For Joy finds Love grow bitter,
And spreads his wings to quit her,
At thought of birds that twitter
Beneath the roof-tree's straw —
Of birds that come for calling,
No fear or fright appalling,
When dews of dusk are falling,
Or daylight's draperies draw.
 
 
(Give me them, and the peace of mind – )
 
 
Give me these things then back, though the giving
Be at cost of earth's garner of gold;
There is no life without these worth living,
No treasure where these are not told.
For the heart give the hope that it knows not,
Give the balm for the burn of the breast —
For the soul and the mind that repose not,
Oh, give us a rest!
 
III
(As Mr.
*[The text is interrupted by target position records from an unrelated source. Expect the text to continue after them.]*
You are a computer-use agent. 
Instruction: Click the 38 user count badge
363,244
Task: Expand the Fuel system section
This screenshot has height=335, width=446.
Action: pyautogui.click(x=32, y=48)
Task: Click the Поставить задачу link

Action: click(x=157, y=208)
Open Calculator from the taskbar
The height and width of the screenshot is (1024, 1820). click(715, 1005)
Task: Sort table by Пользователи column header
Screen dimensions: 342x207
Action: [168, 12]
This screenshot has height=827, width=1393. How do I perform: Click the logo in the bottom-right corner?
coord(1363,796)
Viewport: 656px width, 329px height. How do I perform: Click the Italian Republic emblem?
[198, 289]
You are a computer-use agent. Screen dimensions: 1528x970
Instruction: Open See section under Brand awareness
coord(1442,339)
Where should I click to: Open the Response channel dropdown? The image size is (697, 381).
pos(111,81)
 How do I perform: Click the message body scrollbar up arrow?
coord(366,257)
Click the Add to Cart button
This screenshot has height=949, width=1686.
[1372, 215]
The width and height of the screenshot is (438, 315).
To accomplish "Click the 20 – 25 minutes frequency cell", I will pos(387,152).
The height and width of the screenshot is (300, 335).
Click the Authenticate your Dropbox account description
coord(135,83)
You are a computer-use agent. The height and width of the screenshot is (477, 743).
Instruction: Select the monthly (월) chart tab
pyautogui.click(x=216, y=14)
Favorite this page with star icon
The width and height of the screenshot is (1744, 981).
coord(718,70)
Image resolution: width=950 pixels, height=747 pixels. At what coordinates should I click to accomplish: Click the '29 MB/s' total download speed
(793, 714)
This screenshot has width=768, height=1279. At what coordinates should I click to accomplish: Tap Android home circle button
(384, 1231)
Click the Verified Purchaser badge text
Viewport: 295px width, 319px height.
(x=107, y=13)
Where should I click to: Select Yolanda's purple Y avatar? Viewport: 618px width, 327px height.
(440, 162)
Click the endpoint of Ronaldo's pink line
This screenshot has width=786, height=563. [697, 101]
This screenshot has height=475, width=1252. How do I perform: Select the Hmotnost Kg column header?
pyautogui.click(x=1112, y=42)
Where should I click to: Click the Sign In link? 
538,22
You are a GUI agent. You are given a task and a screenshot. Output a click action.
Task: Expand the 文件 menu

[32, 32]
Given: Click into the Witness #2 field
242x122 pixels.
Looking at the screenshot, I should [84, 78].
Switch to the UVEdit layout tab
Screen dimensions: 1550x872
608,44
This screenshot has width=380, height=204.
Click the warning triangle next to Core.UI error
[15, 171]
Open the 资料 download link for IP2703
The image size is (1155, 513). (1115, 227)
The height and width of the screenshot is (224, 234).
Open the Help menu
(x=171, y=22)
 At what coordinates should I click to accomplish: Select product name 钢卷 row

Francis Bret Harte might have woven it into a touching tale of a western gentleman in a red shirt)
 
Brown o' San Juan,
Stranger, I'm Brown.
Come up this mornin' from 'Frisco —
Be'n a-saltin' my specie-stacks down.
 
 
Be'n a-knockin' around,
Fer a man from San Juan,
Putty consid'able frequent —
Jes' catch onter that streak o' the dawn!
 
 
Right thar lies my home —
Right thar in the red —
I could slop over, stranger, in po'try —
Would spread out old Shakspoke cold dead.
 
 
Stranger, you freeze to this: there ain't no kinder gin-palace,
Nor no variety-show lays over a man's own rancho.
Maybe it hain't no style, but the Queen in the Tower o' London,
Ain't got naathin' I'd swop for that house over thar on the hill-side.
 
 
Thar is my ole gal, 'n' the kids, 'n' the rest o' my live-stock;
Thar my Remington hangs, and thar there's a griddle-cake br'ilin' —
For the two of us, pard – and thar, I allow, the heavens
Smile more friendly-like than on any other locality.
 
 
Stranger, nowhere else I don't take no satisfaction.
Gimme my ranch, 'n' them friendly old Shanghai chickens —
I brung the original pair f'm the States in eighteen-'n'-fifty —
Gimme me them and the feelin' of solid domestic comfort.
 
 
Yer parding, young man —
But this landscape a kind
Er flickers – I 'low 'twuz the po'try —
I thought that my eyes hed gone blind.
 
 
Take that pop from my belt!
Hi, thar! – gimme yer han' —
Or I'll kill myself – Lizzie – she's left me —
Gone off with a purtier man!
 
 
Thar, I'll quit – the ole gal
An' the kids – run away!
I be derned! Howsomever, come in, pard —
The griddle-cake's thar, anyway.
 
IV

(As Austin Dobson might have translated it from Horace, if it had ever occurred to Horace to write it)

RONDEAU
 
At home alone, O Nomades,
Although Mæcenas' marble frieze
Stand not between you and the sky,
Nor Persian luxury supply
Its rosy surfeit, find ye ease.
 
 
Tempt not the far Ægean breeze;
With home-made wine and books that please,
To duns and bores the door deny,
At home, alone.
 
 
Strange joys may lure. Your deities
Smile here alone. Oh, give me these:
Low eaves, where birds familiar fly,
And peace of mind, and, fluttering by,
My Lydia's graceful draperies,
At home, alone.
 
V

(As it might have been constructed in 1744, Oliver Goldsmith, at 19, writing the first stanza, and Alexander Pope, at 52, the second)

 
Home! at the word, what blissful visions rise,
Lift us from earth, and draw toward the skies;
'Mid mirag'd towers, or meretricious joys,
Although we roam, one thought the mind employs:
Or lowly hut, good friend, or loftiest dome,
Earth knows no spot so holy as our Home.
There, where affection warms the father's breast,
There is the spot of heav'n most surely blest.
Howe'er we search, though wandering with the wind
Through frigid Zembla, or the heats of Ind,
Not elsewhere may we seek, nor elsewhere know,
The light of heaven upon our dark below.
 
 
When from our dearest hope and haven reft,
Delight nor dazzles, nor is luxury left,
We long, obedient to our nature's law,
To see again our hovel thatched with straw:
See birds that know our avenaceous store
Stoop to our hand, and thence repleted soar:
But, of all hopes the wanderer's soul that share,
His pristine peace of mind's his final prayer.
 
VI
(As Walt Whitman might have written all around it)
I

You over there, young man with the guide-book, red-bound, covered flexibly with red linen, Come here, I want to talk with you; I, Walt, the Manhattanese, citizen of these States, call you.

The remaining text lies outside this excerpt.